Floating-Point Numbers

A floating-point number is a finite computer representation of a real number.

It can store many useful values, but not all real values.

real numberrounded to stored value
Floating-point numbers store nearby representable values, not every real number.

Approximation

Some decimal numbers do not have an exact floating-point representation.

That means a computer may store a nearby value instead.

This is usually fine, but repeated operations can accumulate small errors.

For example, a decimal such as 0.1 may be stored as a nearby binary floating-point value. The stored value is close enough for many uses, but it is not the same as exact real arithmetic.

Precision and Range

A floating-point format has two practical limits:

  • precision: how many significant digits can be represented
  • range: how large or tiny a number can be before overflow or underflow appears

Smaller formats use less memory and can be faster, but they have less precision and often less range.

ML Reading

Deep learning uses many floating-point formats. Larger formats usually give more precision. Smaller formats use less memory and can be faster.

The tradeoff is speed and memory versus numerical accuracy.

This is why numerical code often compares floating-point results with a tolerance instead of exact equality. If two computations are mathematically the same but take different rounded paths, their stored results can differ slightly.

MATH-C08-T02-001Exercise: Read the idea

If a computer cannot store a real number exactly, does it usually store a nearby representable value?

Enter 1 for yes, 0 for no.

Compute it first, then check your number.

Hint
Floating point is finite.
Solution

Yes. It stores a nearby representable value. Enter 1. Floating point has only finitely many stored values, so many real numbers must be rounded to a nearby one.

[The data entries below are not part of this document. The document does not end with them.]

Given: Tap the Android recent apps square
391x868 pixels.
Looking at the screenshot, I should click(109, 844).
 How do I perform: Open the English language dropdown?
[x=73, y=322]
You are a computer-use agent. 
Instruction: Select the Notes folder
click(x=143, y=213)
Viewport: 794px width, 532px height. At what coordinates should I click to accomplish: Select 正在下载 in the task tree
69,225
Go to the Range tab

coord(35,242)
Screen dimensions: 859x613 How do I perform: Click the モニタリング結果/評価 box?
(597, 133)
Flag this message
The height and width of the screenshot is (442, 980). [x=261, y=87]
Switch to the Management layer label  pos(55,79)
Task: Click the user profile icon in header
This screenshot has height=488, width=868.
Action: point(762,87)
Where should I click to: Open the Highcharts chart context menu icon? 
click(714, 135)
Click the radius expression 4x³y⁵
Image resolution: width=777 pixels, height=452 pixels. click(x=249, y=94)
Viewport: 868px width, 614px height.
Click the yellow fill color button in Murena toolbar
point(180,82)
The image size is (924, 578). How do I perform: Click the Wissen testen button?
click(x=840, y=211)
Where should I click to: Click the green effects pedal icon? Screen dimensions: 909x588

MATH-C08-T02-002Exercise: Exact or approximate

Is floating-point arithmetic the same as exact real-number arithmetic?

Answer it first, then check.

Hint

Floating point stores finite approximations.

Solution

No. Floating point approximates many real numbers and uses finite precision. That means two mathematically equivalent computation paths can differ slightly after rounding.

MATH-C08-T02-003Exercise: Read a precision tradeoff

Do smaller floating-point formats usually save memory?

Answer it first, then check.

Hint

Smaller formats store fewer bits per number.

Solution

Yes. Smaller formats use fewer bits per value, so they usually save memory.

MATH-C08-T02-004Exercise: Name the two limits

Which limit is about how large or tiny a stored number can be: precision or range?

Answer it first, then check.

Hint

Precision is about significant digits.

Solution

Range is about how large or tiny a number can be before the format fails to represent it well.

MATH-C08-T02-005Exercise: Use tolerance when comparing

Enter 1 if floating-point results are often compared with a tolerance instead of exact equality.

Compute it first, then check your number.

Hint

Think about two computations that round intermediate values differently.

Solution

Enter 1. Floating-point values can differ by tiny rounding errors, so code often checks whether values are close enough instead of exactly equal.

Before Moving On

Floating point is useful approximation, not exact real arithmetic.